Although taking care of your children may be your primary focus, it is important to take care of your needs as well. Regardless of your schedule or agenda, take a break and relax for a few minutes when you can. If you are feeling a little better, it will make your children much happier.
You need to make a clean space on the counter where your child can lay. Allow your child to hold their head over the sink while you run water over it. Most toddlers find this method less stressful than having their head placed under water.

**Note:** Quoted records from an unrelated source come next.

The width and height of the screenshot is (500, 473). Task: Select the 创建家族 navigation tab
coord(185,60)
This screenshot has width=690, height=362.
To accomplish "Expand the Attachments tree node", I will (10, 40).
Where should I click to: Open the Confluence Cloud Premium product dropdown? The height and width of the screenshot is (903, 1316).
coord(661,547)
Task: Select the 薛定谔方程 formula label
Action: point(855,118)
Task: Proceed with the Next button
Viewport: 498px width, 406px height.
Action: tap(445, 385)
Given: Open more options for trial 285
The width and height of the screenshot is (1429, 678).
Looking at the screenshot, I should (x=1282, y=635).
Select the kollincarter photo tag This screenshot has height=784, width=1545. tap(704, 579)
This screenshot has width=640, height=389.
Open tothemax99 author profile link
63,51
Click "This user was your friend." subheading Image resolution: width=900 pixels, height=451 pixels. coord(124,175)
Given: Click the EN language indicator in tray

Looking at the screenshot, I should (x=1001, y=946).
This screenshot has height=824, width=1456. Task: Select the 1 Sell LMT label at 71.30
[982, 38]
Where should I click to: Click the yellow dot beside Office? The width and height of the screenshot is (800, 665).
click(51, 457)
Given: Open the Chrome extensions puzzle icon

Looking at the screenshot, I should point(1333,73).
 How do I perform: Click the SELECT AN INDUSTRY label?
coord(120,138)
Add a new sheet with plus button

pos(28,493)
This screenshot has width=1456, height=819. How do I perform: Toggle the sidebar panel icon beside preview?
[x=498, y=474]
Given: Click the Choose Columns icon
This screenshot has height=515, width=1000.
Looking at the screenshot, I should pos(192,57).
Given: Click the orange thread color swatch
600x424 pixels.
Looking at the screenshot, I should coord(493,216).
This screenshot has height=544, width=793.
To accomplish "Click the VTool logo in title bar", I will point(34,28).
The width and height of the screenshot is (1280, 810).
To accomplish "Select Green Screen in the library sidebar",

If your child was adopted, be prepared to face the questions they will have when they are old enough to understand. Adopted children are curious about where they came from and sooner or later, they are going to want answers, which they will turn to you for. It is important that you tell them all they need to know regarding their biological family, so they do not hold anger toward you when they do learn the truth.
When teaching your children, focus on communicating the proper way to do things instead of only concentrating on undesirable behaviors. When a child is told they shouldn’t do a certain thing, they are more inclined to attempt it because they feel a restriction of freedom. Try using positive reinforcement instead; remind children regularly of what they are free to do instead of focusing on what you don’t want them to do. If you clear a spot on the kitchen countertop, next to the sink, you can lay your child on a towel there and wash his hair and scalp under the faucet. This makes things easier for toddlers who do not like to have their heads dunked in the water or have water poured on them.